Saturday, 7 August 2021

К столетию со дня смерти Блока

Ровно 100 лет назад, 7 августа 1921 года в 10.30 утра умер Блок. Смерть, скорее всего, наступила от септического эндокардита: уходил он из жизни мучительно, и последние блоковские дни на земле перед кончиной были настоящим адом.
В «Известиях » (№ 174, 9 августа 1921 г.) П. А. Коган написал: «<...> ушел в вечность последний трубадур “прекрасной дамы”, запоздалый романтик, дорого заплативший за свой приход в мир <...>». Грустная ирония этого возвышенно-неловкого, в терминах исчезающей эпохи, некролога в том, что от блоковского романтизма очень ранних «Ante Lucem» и «Стихов о Прекрасной Даме» уже давно не осталось и следа: трубадурская распевность сменилась эсхатологическим вестничеством – невыносимо-тяжелой для Блока ношей, стоившей ему и ненаписанных книг, и разорванных привязанностей, и дружб — только смерть стала избавлением.
Принято думать, что с уходом Блока по-настоящему закончился Серебряный век с его болезненной и вычурной изысканностью, символистским маньеризмом, эротическим лукавством, появлением религиозных движений, одновременно эксцентричных и синкретических: новая реальность, о которой кабинетный мистик не мог и помыслить, разнесла старый (ветхий ли?) мир на клочки, и полетел по закоулочкам ветер разрушений – «на ногах не стоит человек».
Говоря современным языком, Блок отменил теоретический символизм как хилое дитя «очерепевшей лавы» культуры гораздо раньше: в этом была суть его полемики и с Белым, и с Вяч. Ивановым, утверждавшими, что метафизическая теургия способна преобразовать до неузнаваемости картину физического мира. Способна, полемизирует Блок, но какие преобразования нас ждут? Не погаснет ли огонь культуры, не поглотит ли его железный лязг механического цивилизационного колеса, маскирующегося под очистительный огонь? Ответы на эти вопросы не заставили себя ждать, и они были чудовищны.
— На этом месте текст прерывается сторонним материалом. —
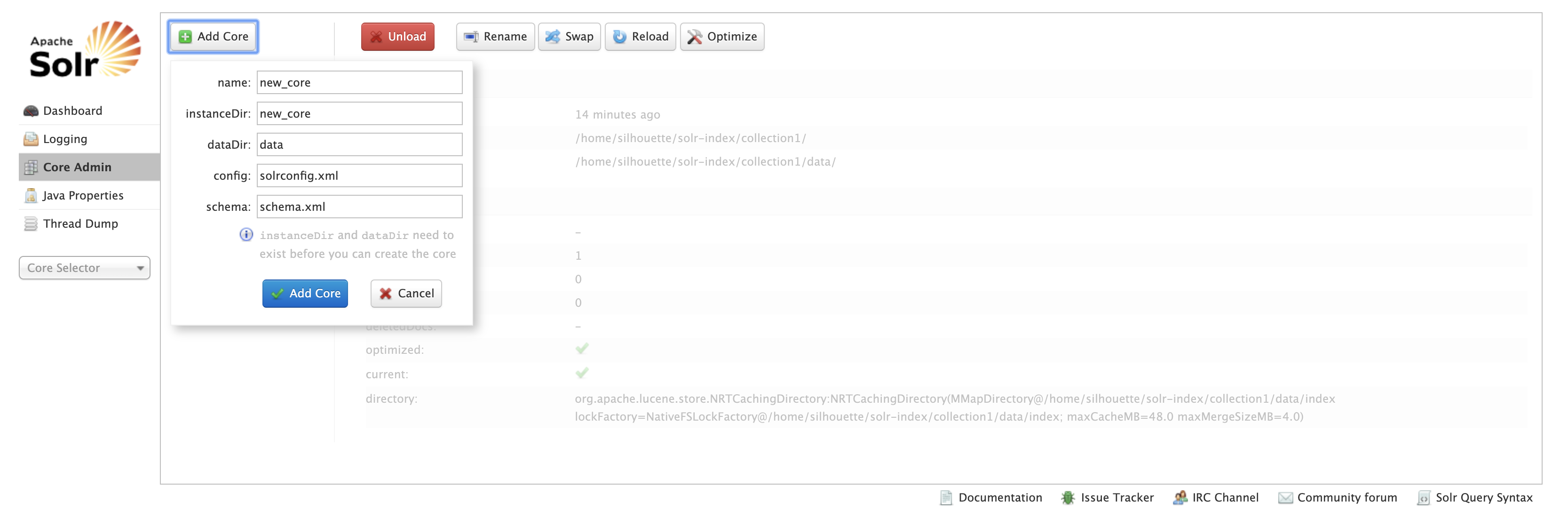Click the Community forum envelope icon
This screenshot has height=526, width=1568.
pos(1285,497)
Необыкновенное блоковское мужество состоит в том, что он взвалил на свои плечи неподъемную ответственность утонченного интеллектуала и поэта за происходящее вокруг него крушение гуманизма, с болезненной аффектацией принимая самое суровое (и несправедливое) наказание: «Хорошо», — сказал Блок, а потом прибавил: «У меня в деревне библиотеку сожгли». (Маяковский, «Умер Александр Блок»). Никаким «потерянным дитя», по гиппиусовскому высокомерному определению, он, конечно же, не был; неправ был и С.П. Бобров, утверждавший в своей рецензии на «Седое утро», что все, доступное Блоку после революции – «невыразительный ужас и нечленораздельные мольбы <…> разложению нет предела»: конечно же, нет. Стать летописцем смерти старого мира наивному книжнику едва ли по силам, а вот много пережившему – и предвидящему – поэту пришлось.
И все-таки даже среди наступившего ужаса и амока в Блоке была надежда на обновление и гармонию после хаоса:
Вот зачем такой знакомый
И родной для сердца звук
Имя Пушкинского Дома
В Академии наук.
Вот зачем, в часы заката
Уходя в ночную тьму,
С белой площади Сената
Тихо кланяюсь ему.
Поэтому страшная блоковская гибель – все же не финал: его тихий поклон из ночной тьмы – для будущего, для нас, из бессмертия.